Collected data entries
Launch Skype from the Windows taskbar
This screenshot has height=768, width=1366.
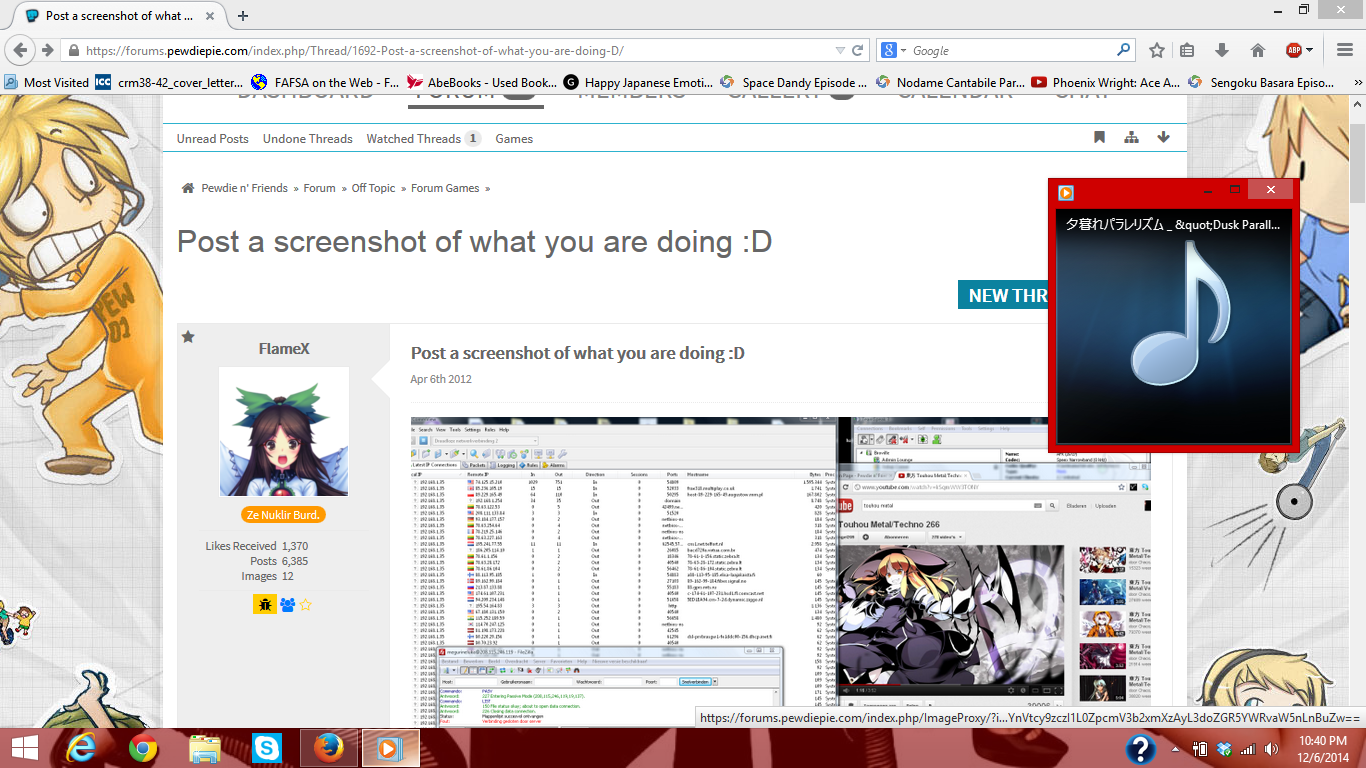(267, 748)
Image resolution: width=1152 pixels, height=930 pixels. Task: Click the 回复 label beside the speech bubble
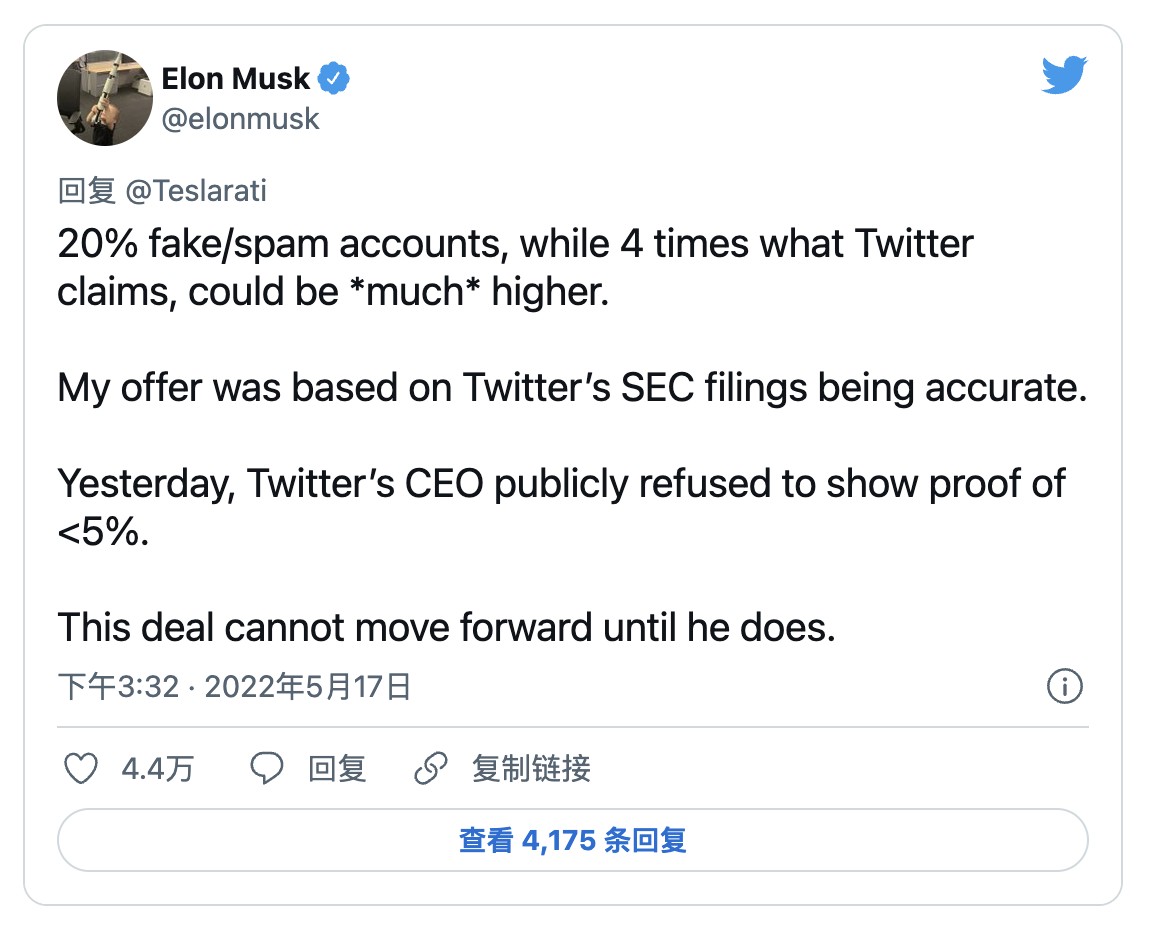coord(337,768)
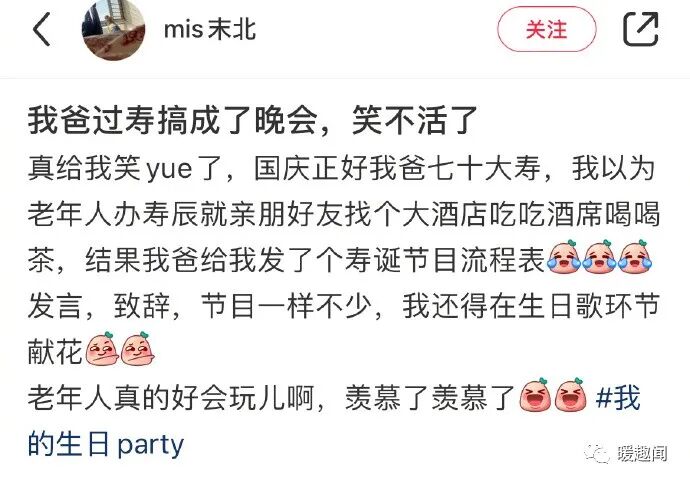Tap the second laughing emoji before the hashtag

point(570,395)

- Work task -
Transcribe every line of the data exactly. No pictures go in the copy.

- Result of this task -
Launch Skype from the Windows taskbar
This screenshot has height=768, width=1366.
(267, 748)
Image resolution: width=1152 pixels, height=930 pixels. Task: Click the 回复 label beside the speech bubble
coord(337,768)
Tap the second laughing emoji before the hashtag

point(570,395)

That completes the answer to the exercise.